Actor, producer, screenwriter, director

Shiloh Strong is an American actor, screenwriter, photographer, and film director whose roles include Zelos Wilder from Tales of Symphonia, Karl Scott from Dinotopia, and Grant from Buck Naked Arson.

At the age of 16, Shiloh won a Dramalogue Award for writing the play Shades of Blue. He wrote, directed and starred in the award-winning short film Irish Twins along with his brother, Rider Strong.

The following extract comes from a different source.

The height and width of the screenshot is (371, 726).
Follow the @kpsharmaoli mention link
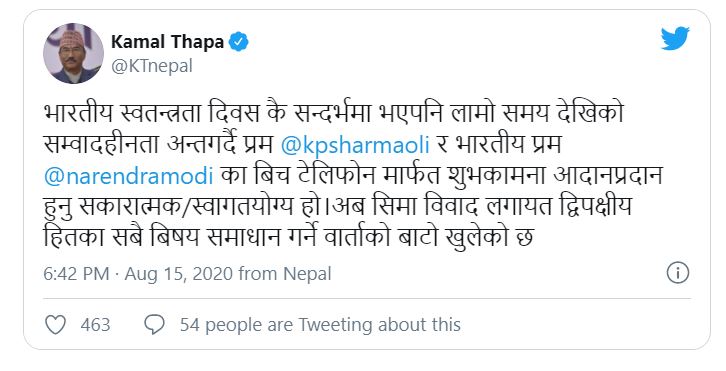pyautogui.click(x=355, y=145)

The film premiered at the 2008 Tribeca Film Festival.

In 2008, Shiloh Strong helped create a television commercial for Barack Obama's presidential campaign called "It Could Happen To You". He appeared in the commercial with Alexandra Barreto and his brother Rider Strong. The commercial won Moveon.org's contest for funniest commercial and aired on Comedy Central.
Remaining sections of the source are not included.